JKR and the boys

amiabledorsai amiabledorsai at yahoo.com
Wed Nov 15 00:46:52 UTC 2006


No: HPFGUIDX 161536

lupinlore: 
> Well, I guess this is just one of those areas where many of us will
> never understand where the other side is coming from. 

<Snip>

>  So, for instance, Harry is deeply
> affected by Cedric's death but he shrugs off Sirius' demise with an
> incredibly silly stiff-upper-lip speech.  Yeah, right.  All the
> issues between him and Dumbledore are swept firmly under the rug
> with three sentences.  Excuse me while I engage in incredulous
> laughter at the bad writing.

Amiable Dorsai:
You're right, I don't understand where you're coming from.

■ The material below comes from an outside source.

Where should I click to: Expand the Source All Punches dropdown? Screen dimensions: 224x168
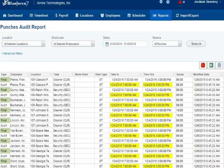click(x=180, y=44)
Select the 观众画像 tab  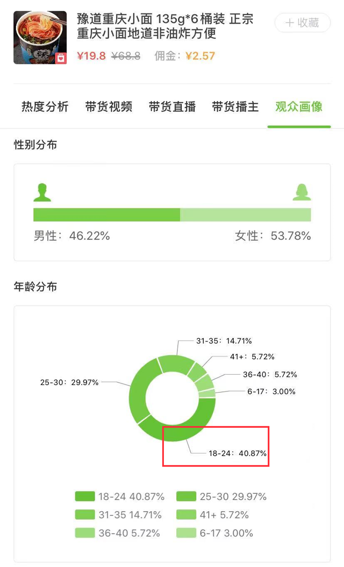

Did you really expect Harry, who would have learned not to cry before
he learned how to read, to do anything other than to suppress his
grief, to sweep it under the rug?  He hasn't "shrugged off" Sirius'
death, he's still suffering from it, and his problems with Dumbledore,
the night he and Dumbledore go on their little excursion to the
Birdbath of Doom.

He spends much of the book questioning Dumbledore's judgement, often
to his face.  He's so emotionally frazzled that he doesn't, at first,
understand what his feelings for Ginny mean; so compulsive--to the
point of obsession--that *Ron* tells him to chill about *Malfoy*.

By the end of the book, he's a ball of rage.  I think he dumped Ginny
as much to keep her from seeing that side of him as to protect her
from Voldemort--perhaps more so.

I thought it was excellent characterization.